Он накинул простыню на лицо девушки и отвернулся.
– У нас не так много времени. Где есть один монстр, там и другие. Антропофаги не особенно плодовиты, у них рождается один-два отпрыска в год. Тем не менее мы не знаем, сколько уже времени они, никем не замеченные, живут здесь, на Новой Земле. Безотносительно того, каково их истинное число, где-то в окрестностях Нового Иерусалима живет размножающееся племя этих людоедов. И его необходимо найти и искоренить – в противном случае они нас погубят.
– Да, сэр, – пробормотал я в ответ. Я почти не чувствовал своей головы, ноги и руки отяжелели, а лицо Доктора расплывалось перед глазами.
– В чем дело? – негодующе спросил он. – Что с тобой? Уж не собрался ли ты упасть в обморок, Уилл Генри?
– Никак нет, сэр, – помотал я головой и рухнул на пол.

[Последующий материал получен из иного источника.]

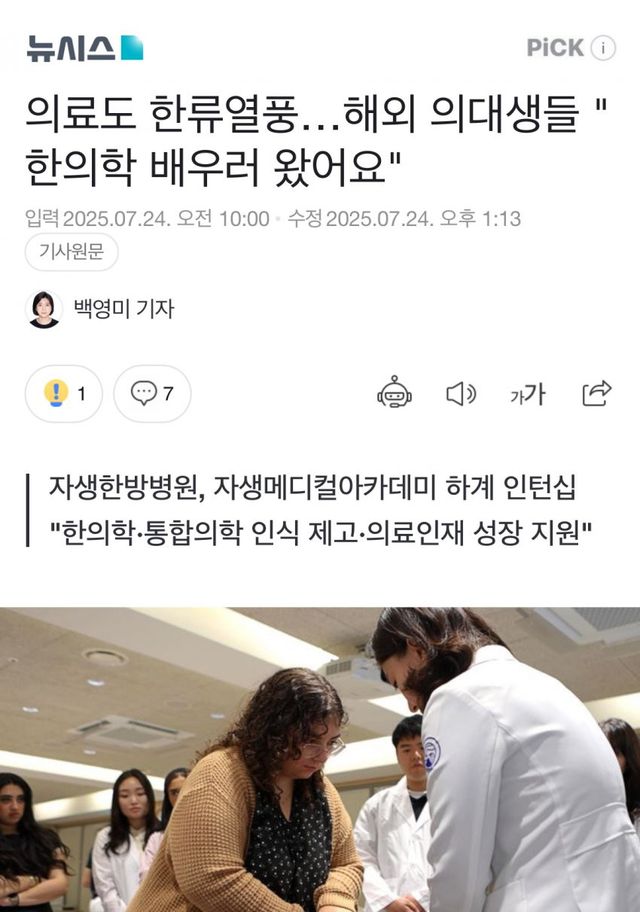Click the teal square in Newsis logo
The height and width of the screenshot is (912, 640).
(x=132, y=48)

Он сгреб меня в охапку и понес на руках вверх по лестнице, через кухню, озаренную нежным светом весеннего солнца, на второй этаж, а там поднял по маленькой лесенке на мой чердак, где положил меня на кровать поверх одеяла, не потрудившись даже стянуть с меня измазанную кровью одежду. Однако он снял с меня шапку и повесил ее на крючок на стене. Вид этой поношенной шапочки, жалко и одиноко повисшей на крючке, стал для меня последней каплей. В этой шапке воплощалось все, что я потерял в жизни. Разочаровать Доктора, показать, что у меня не хватает силы духа и мужества, – об этом мне даже помыслить было страшно. Я сломался на ерунде: на контрасте нереального ужаса последних часов и вида своей шапки и воспоминаний, связанных с ней.
Я разрыдался, свернувшись калачиком, всхлипывая и держась за живот, а Доктор стоял надо мной, не выказывая ни малейшего намека на сочувствие или утешение. Он просто рассматривал меня с таким же напряженным любопытством, с каким только что рассматривал самца Антропофага.

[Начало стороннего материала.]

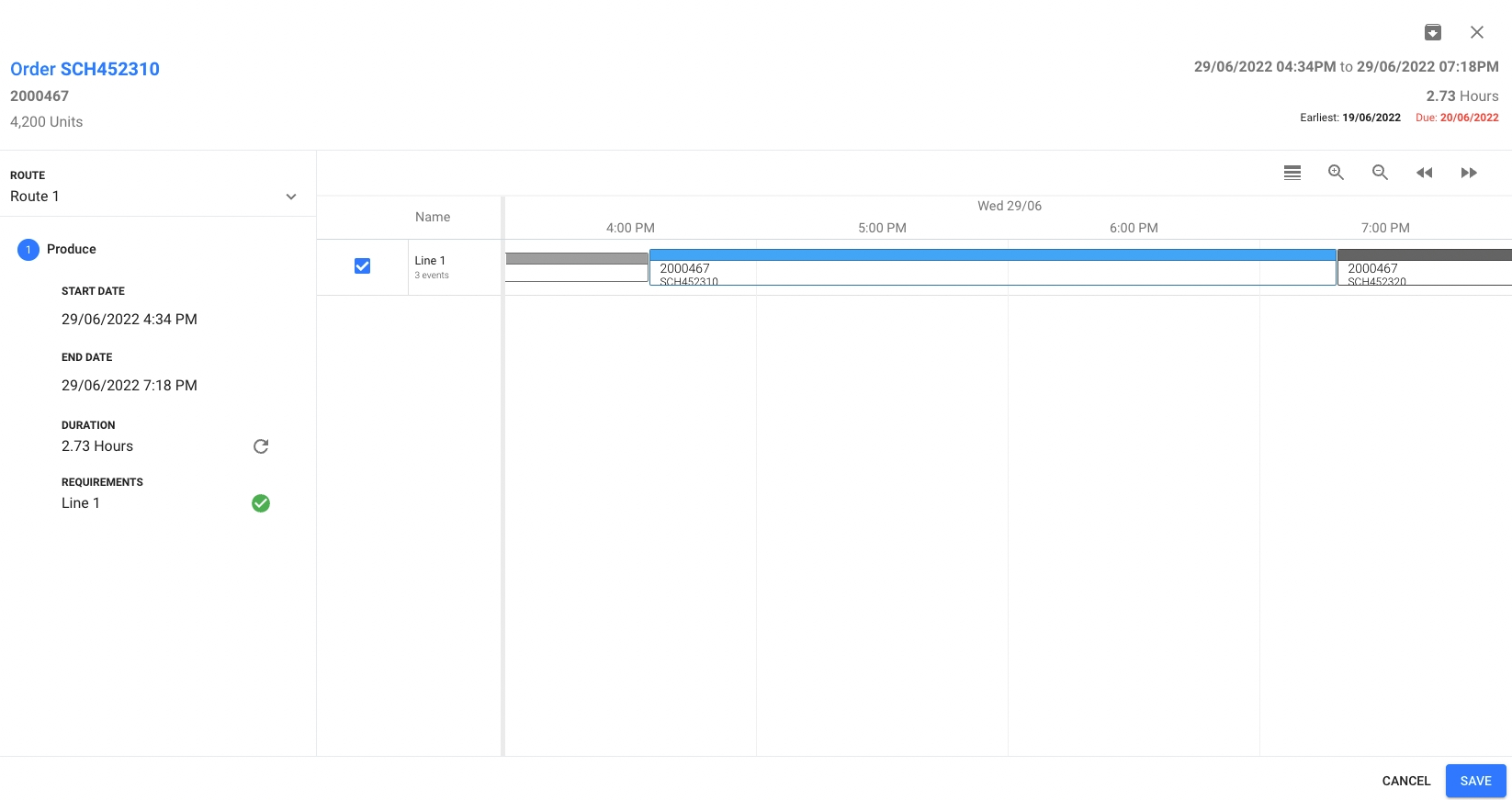The image size is (1512, 800).
Task: Zoom out on the timeline
Action: 1380,173
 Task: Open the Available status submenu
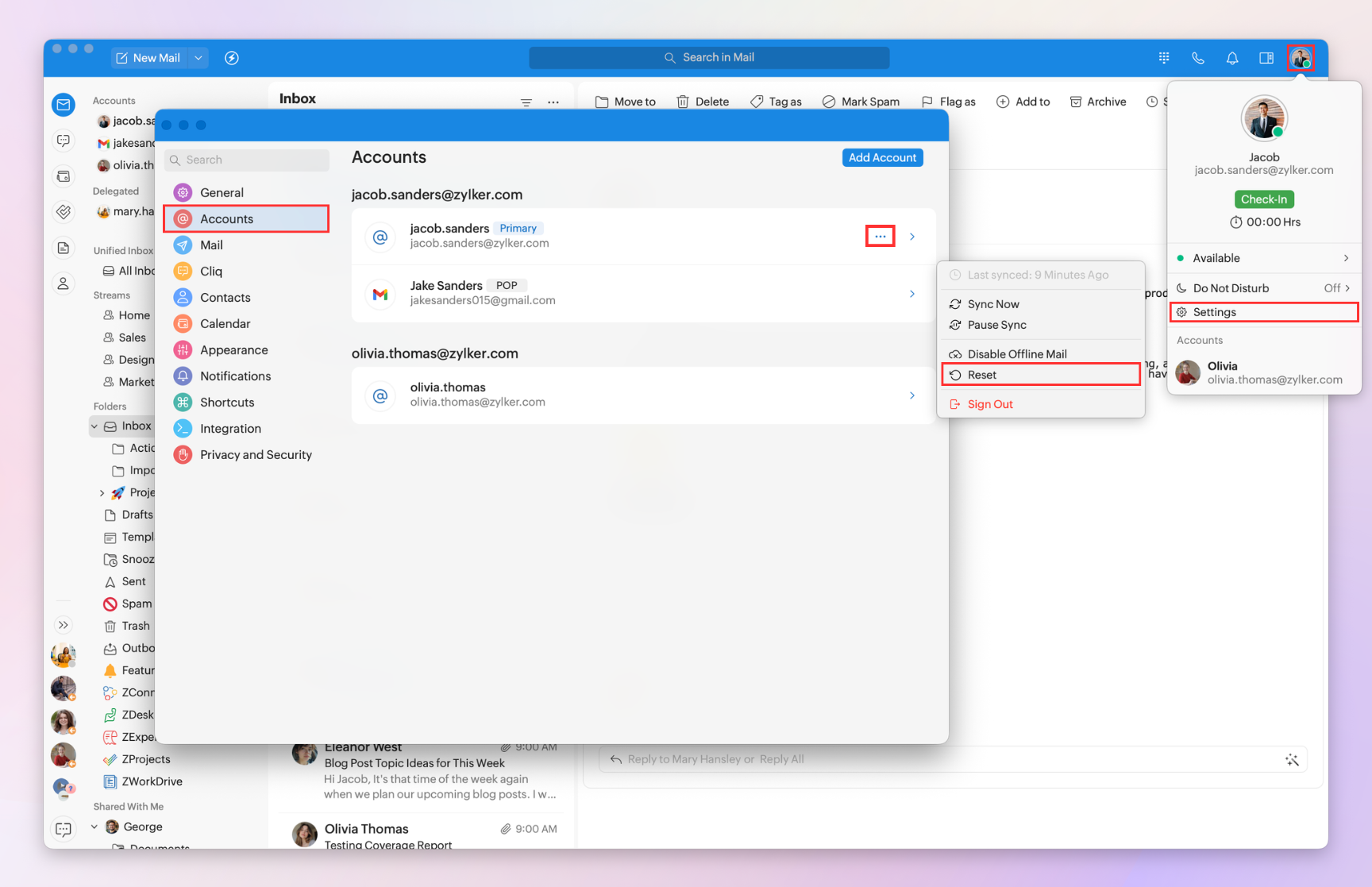pos(1264,258)
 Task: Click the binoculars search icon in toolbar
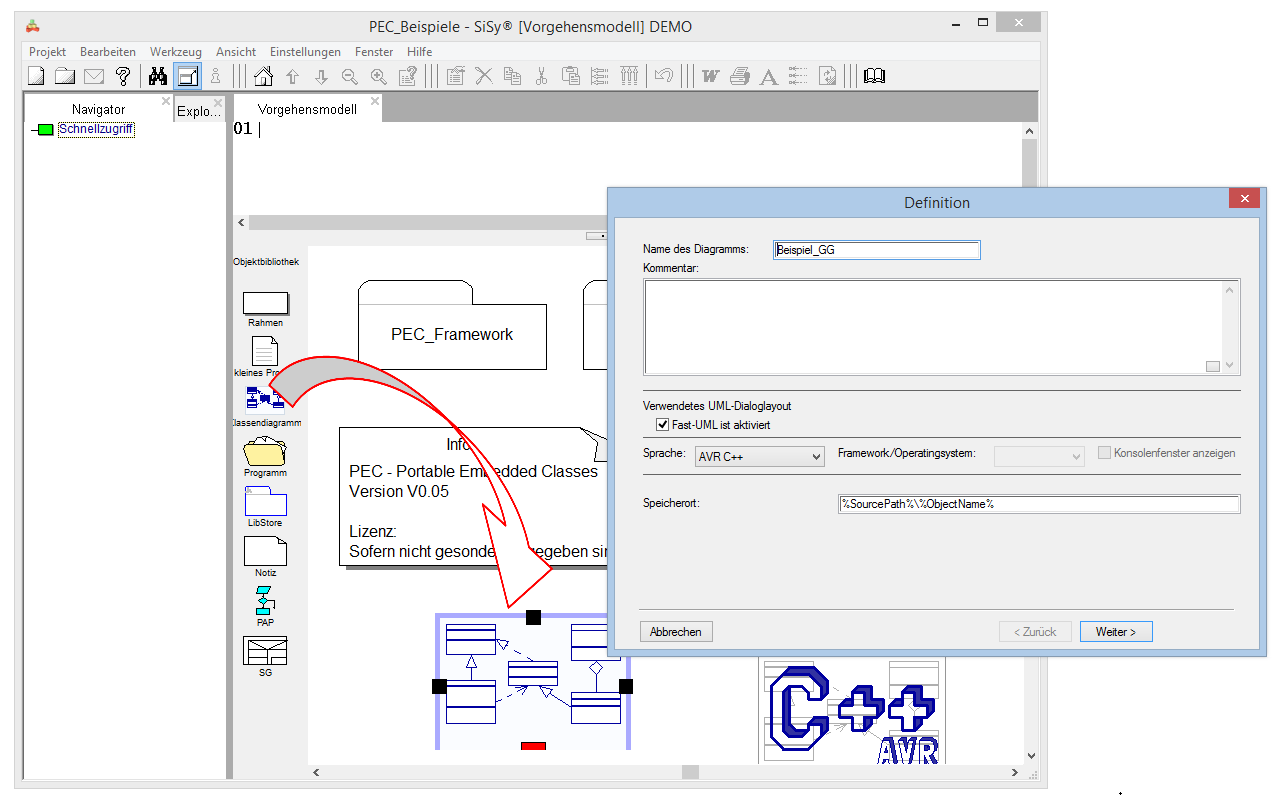tap(157, 76)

– Ты, должно быть, скучаешь по родителям? – спросил он тихо.
Я кивнул, не в силах говорить от рыданий, выворачивающих внутренности. Он кивнул: гипотеза подтвердилась.

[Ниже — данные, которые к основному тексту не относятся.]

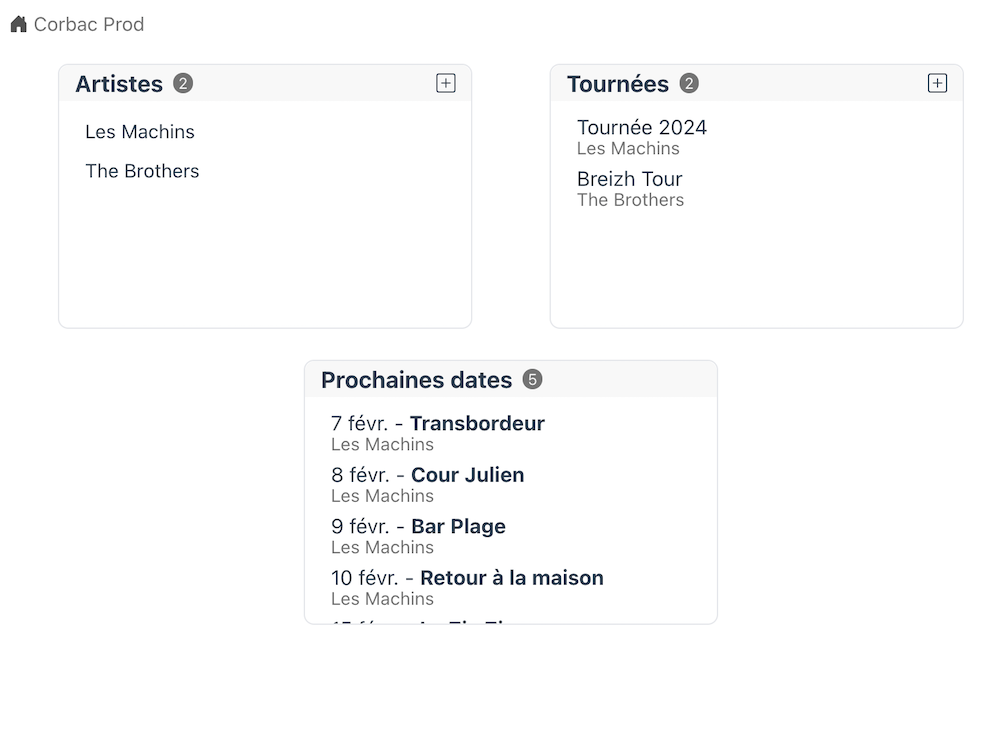Open the Corbac Prod breadcrumb link
The image size is (1000, 731).
[x=89, y=24]
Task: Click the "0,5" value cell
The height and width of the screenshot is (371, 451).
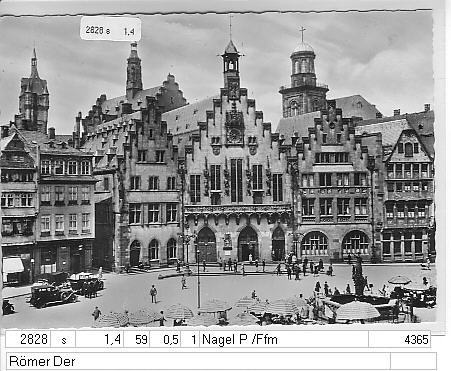Action: pos(165,339)
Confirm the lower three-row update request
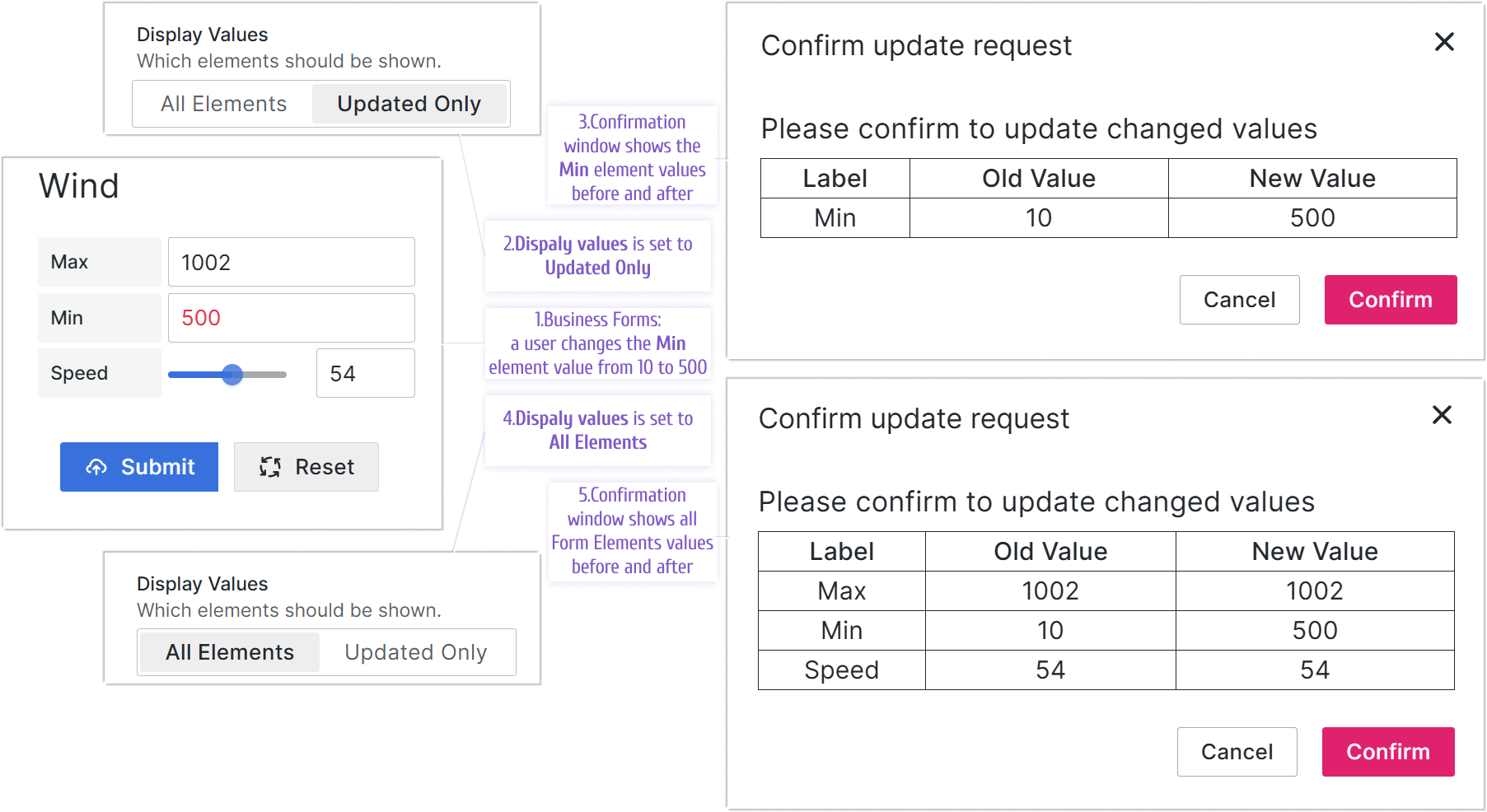This screenshot has height=812, width=1487. tap(1388, 752)
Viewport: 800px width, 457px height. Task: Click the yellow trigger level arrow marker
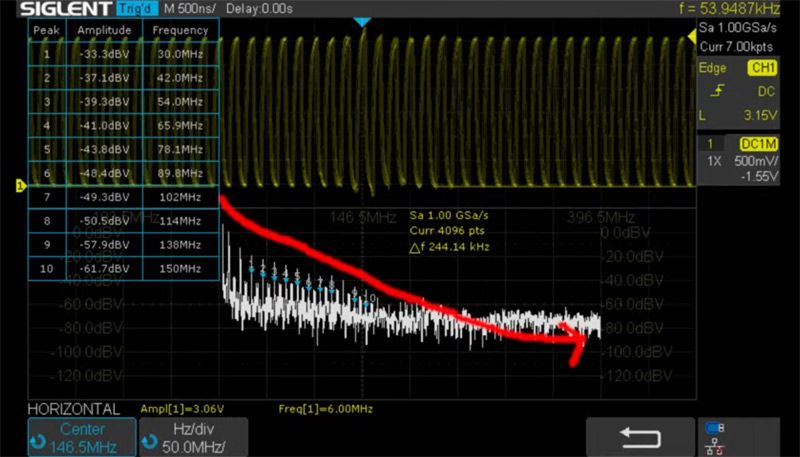(690, 37)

– Я тоже, Уилл Генри, – сказал он. – Я тоже.
Доктор был весьма искренен. Оба моих родителя были его слугами; моя мама содержала в порядке жилище, а отец, как и я после его смерти, держал в тайне то, что происходило в доме. На их похоронах Доктор положил руку мне на плечо и сказал: «Не знаю, что мне теперь делать, Уилл Генри. Их услуги были так необходимы мне!» Казалось, он забыл, что разговаривает с только что осиротевшим и потерявшим кров ребенком.
Не было бы преувеличением сказать, что мой отец боготворил Доктора Уортропа. И было бы больше, чем преувеличением – нет, чудовищной ложью! – сказать, что так же относилась к Доктору моя мать. Теперь, оглядываясь назад со всем опытом прожитых лет, я хорошо понимаю, что основные трения между родителями были из-за Доктора. Или, скорее, из-за папиной любви и преданности ему. Преданности, которая была сильнее всего остального в его жизни, даже сильнее супружеских и отцовских чувств. Нет, отец любил нас с мамой, в этом я никогда не сомневался. Просто Доктора он любил больше. И в этом был корень ненависти моей матери к Доктору. Она ревновала. Она чувствовала, что ее предали. И именно ощущение предательства вело к самым яростным ссорам между родителями.